#### [What the task asks]
Beginning with the line that holds "Open Muudatused change history", copy each line to the end of the records exactly, except the pictures.

-.-.-

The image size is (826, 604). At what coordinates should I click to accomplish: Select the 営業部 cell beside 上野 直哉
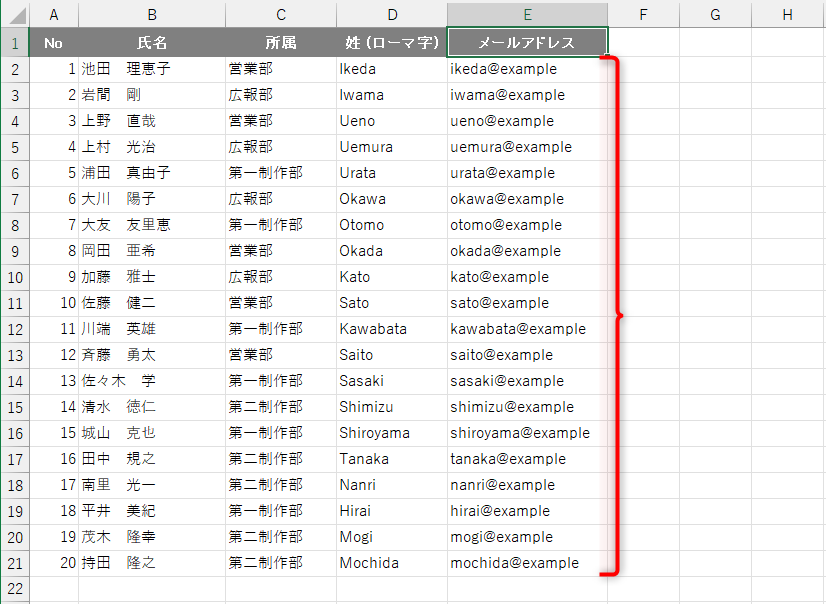(x=280, y=120)
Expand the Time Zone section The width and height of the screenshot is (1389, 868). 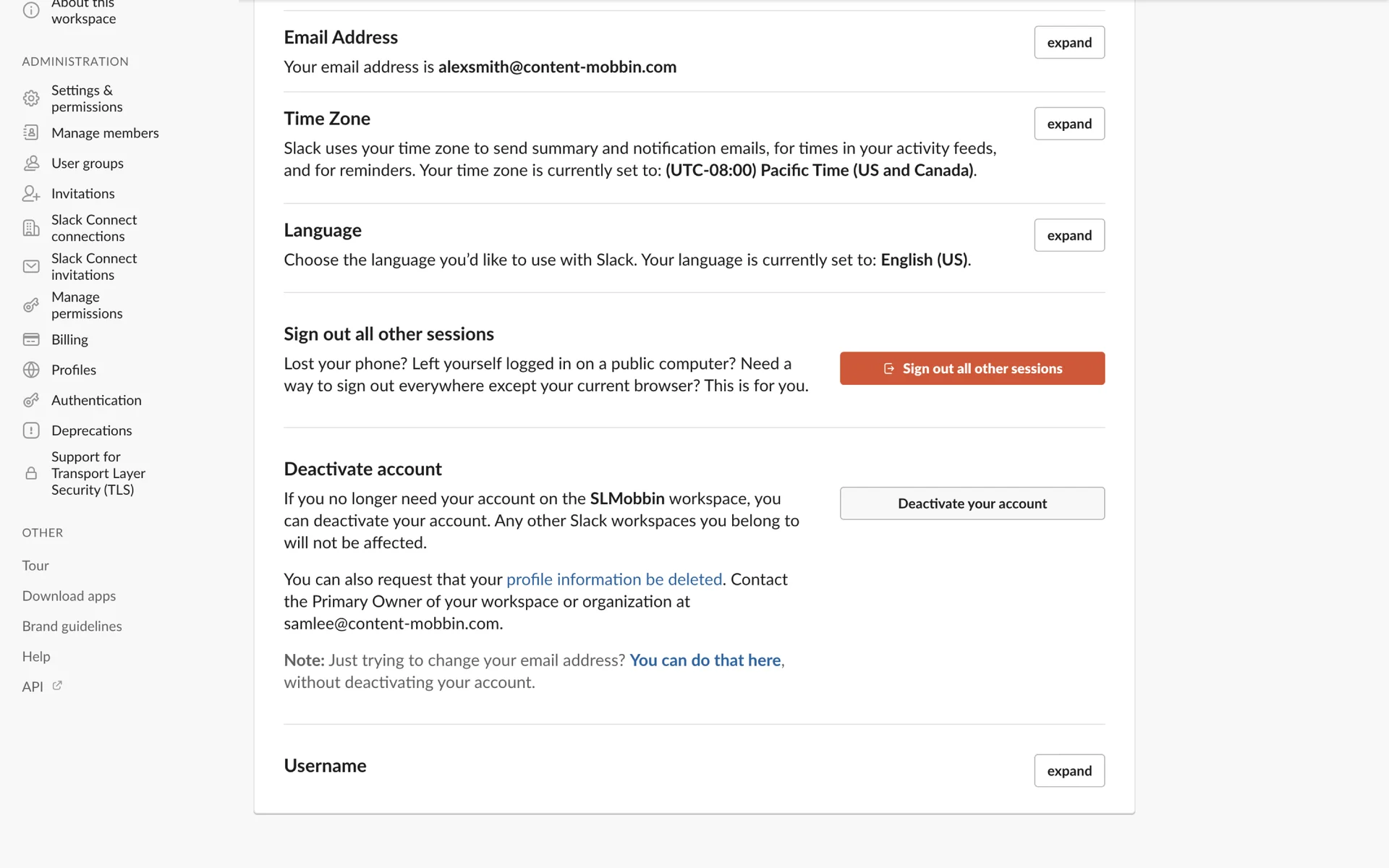click(1069, 124)
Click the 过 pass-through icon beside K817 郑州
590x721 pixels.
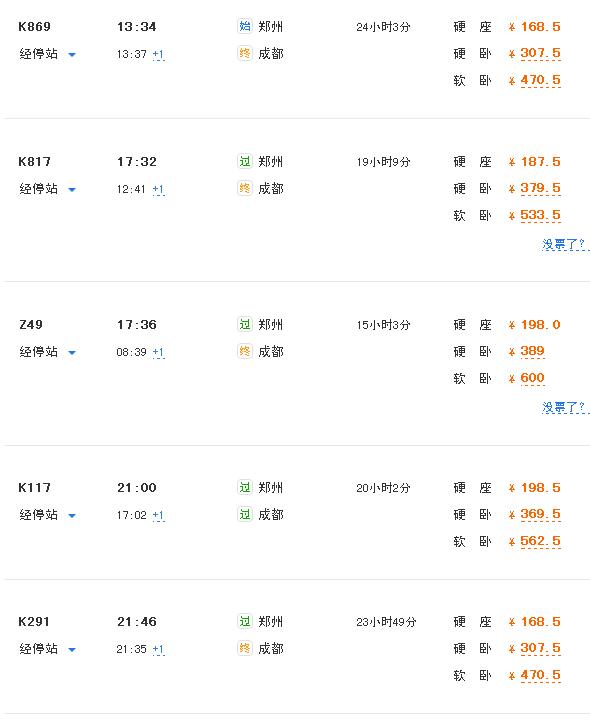pyautogui.click(x=245, y=161)
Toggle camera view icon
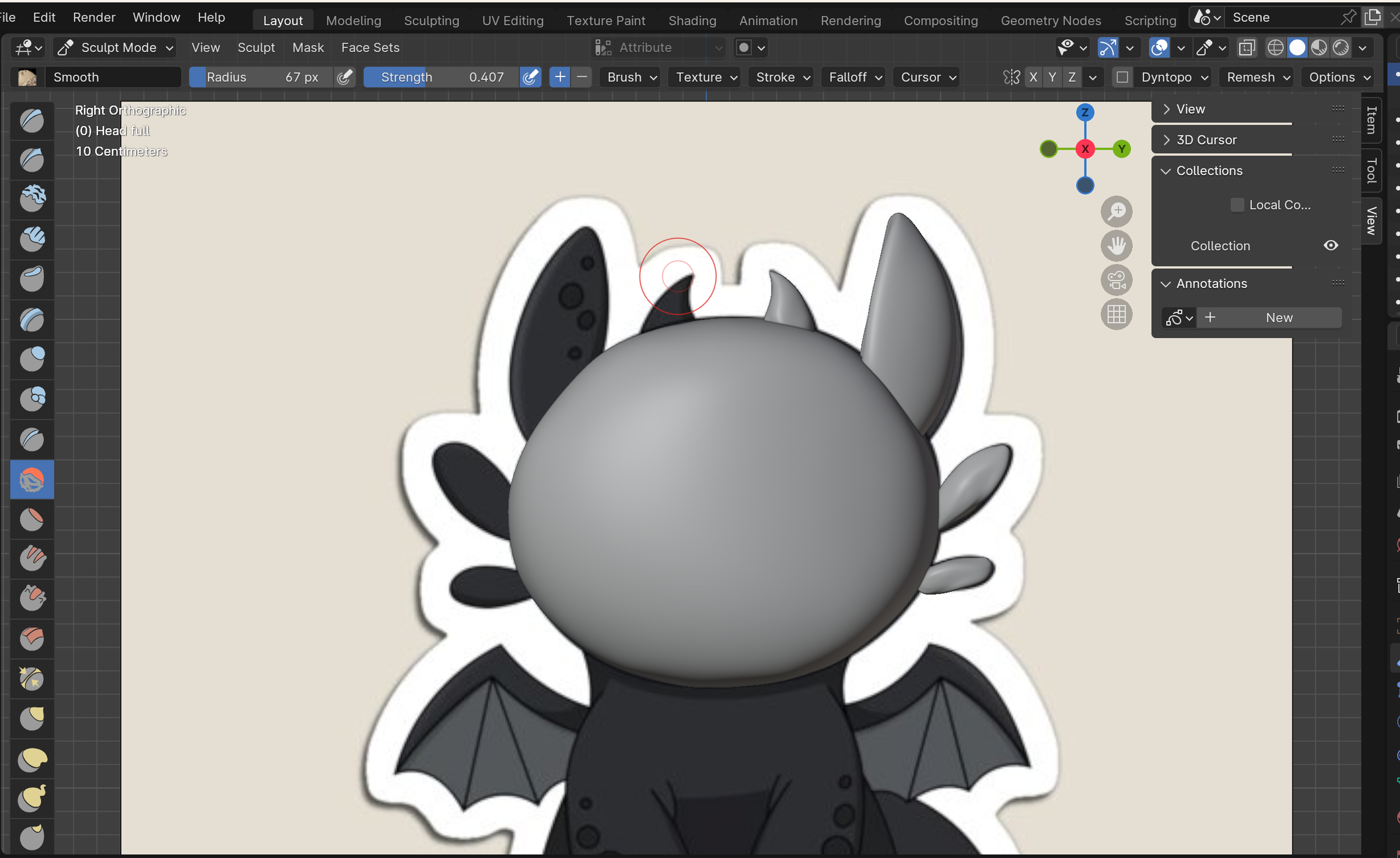The width and height of the screenshot is (1400, 858). point(1116,281)
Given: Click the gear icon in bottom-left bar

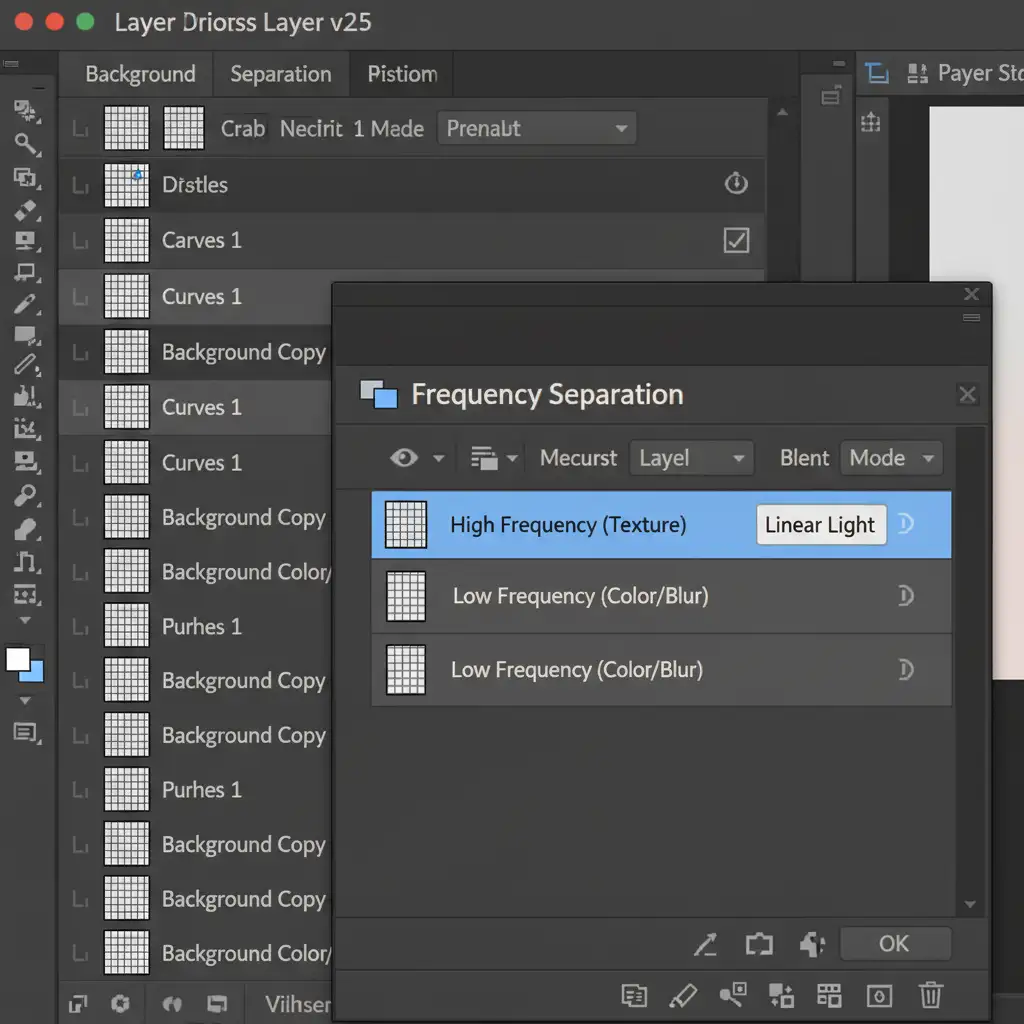Looking at the screenshot, I should [121, 1003].
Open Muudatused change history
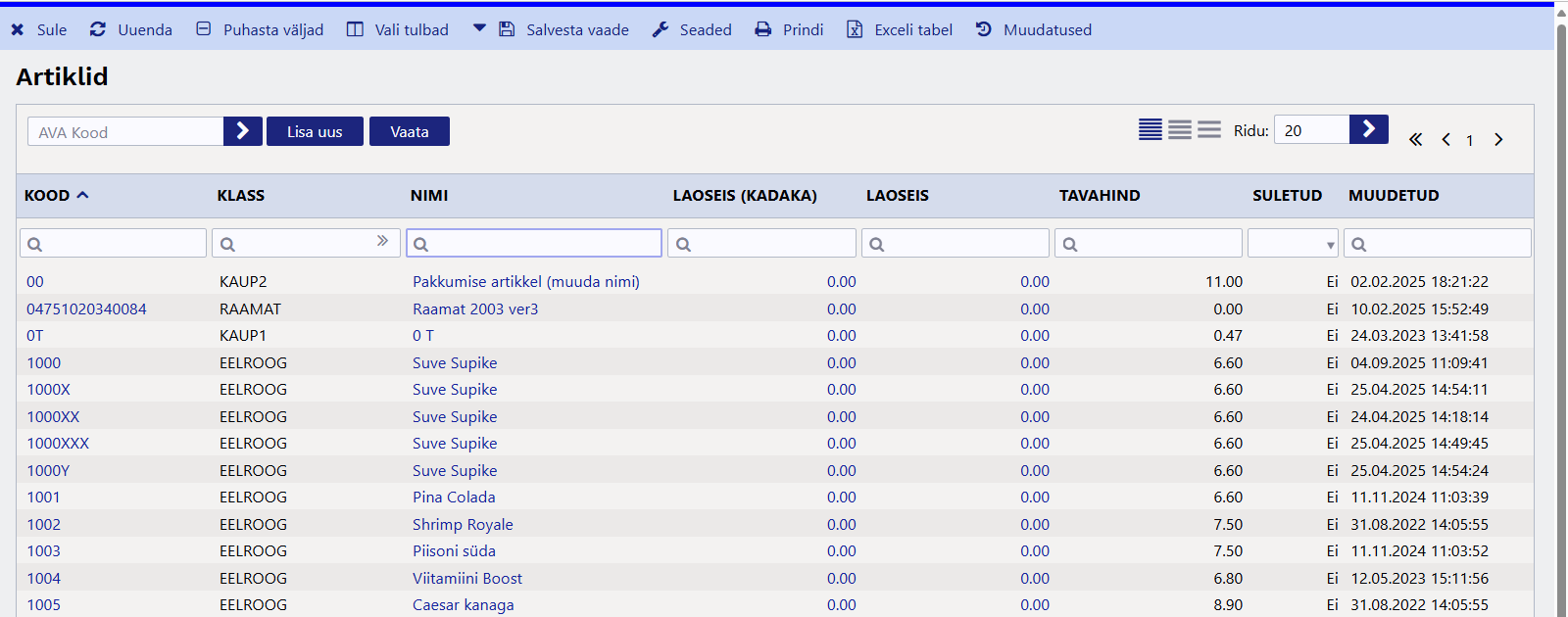This screenshot has height=617, width=1568. click(984, 30)
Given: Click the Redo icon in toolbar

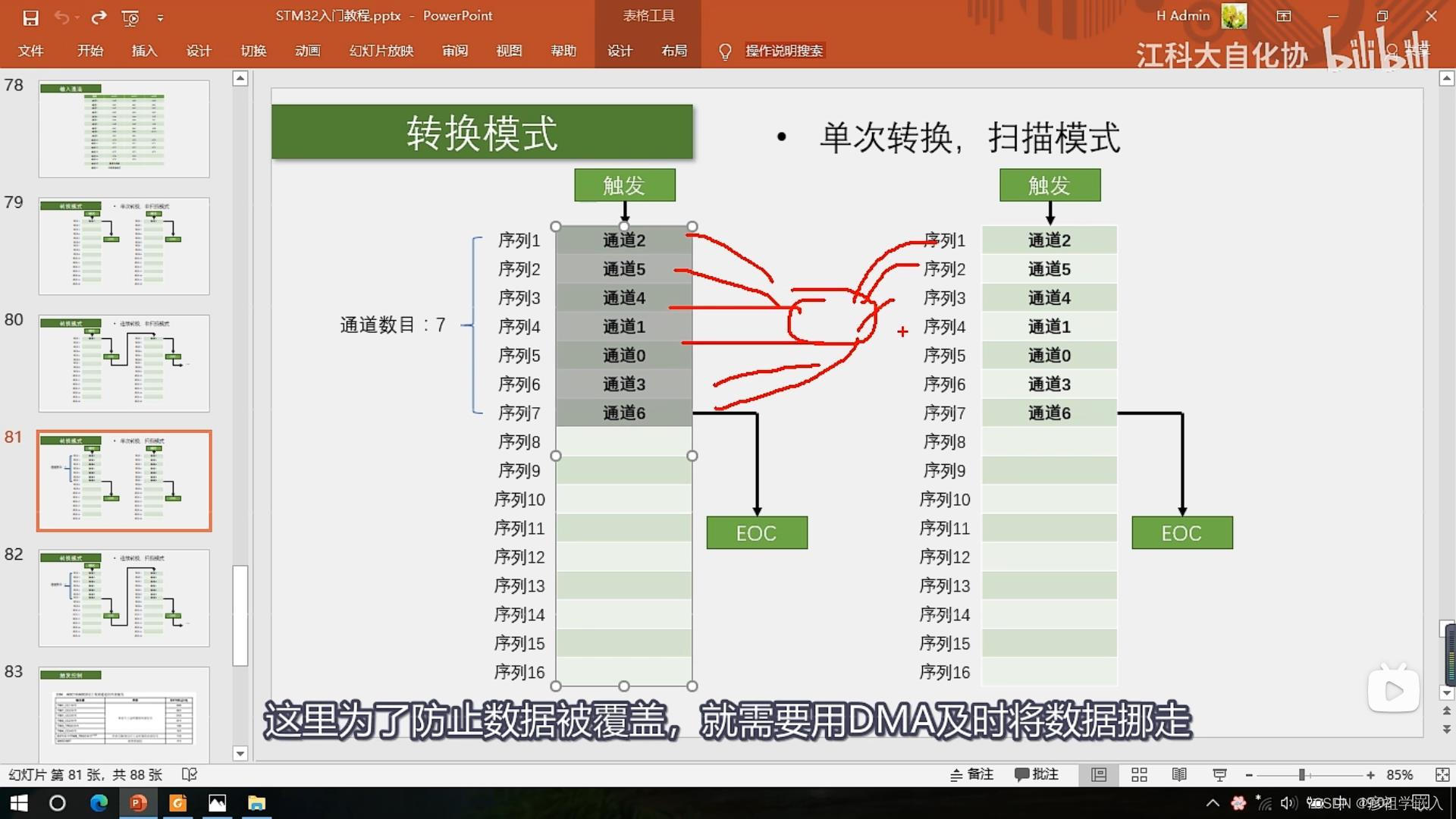Looking at the screenshot, I should click(x=99, y=15).
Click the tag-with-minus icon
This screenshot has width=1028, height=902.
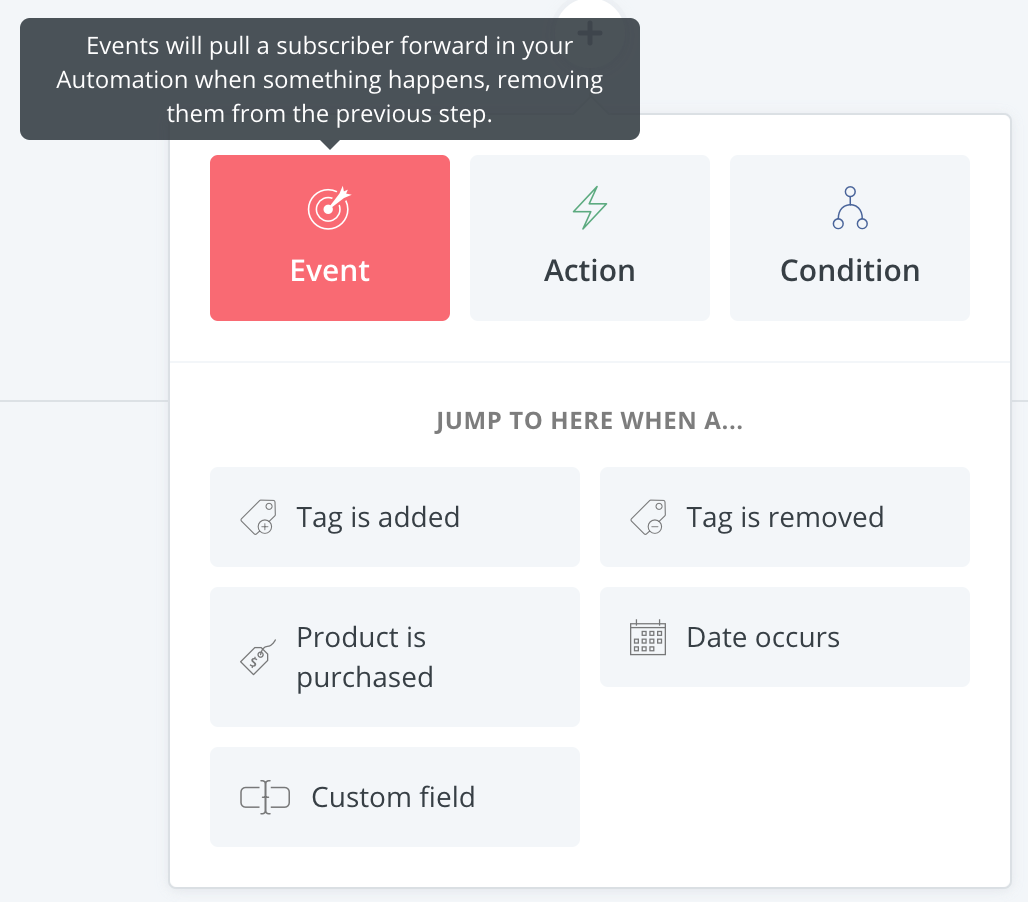click(647, 517)
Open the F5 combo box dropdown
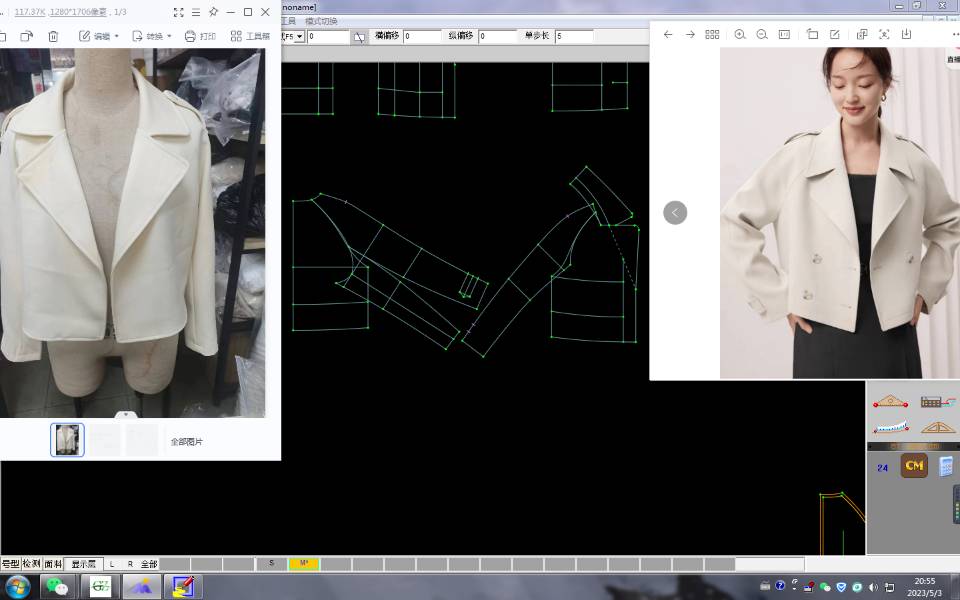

-.-.-

#### [Exercise solution]
Open Muudatused change history
This screenshot has height=617, width=1568. click(984, 30)
Given: Click the Redo icon in toolbar

Looking at the screenshot, I should click(x=99, y=15).
Click the tag-with-minus icon
This screenshot has width=1028, height=902.
click(647, 517)
Open the F5 combo box dropdown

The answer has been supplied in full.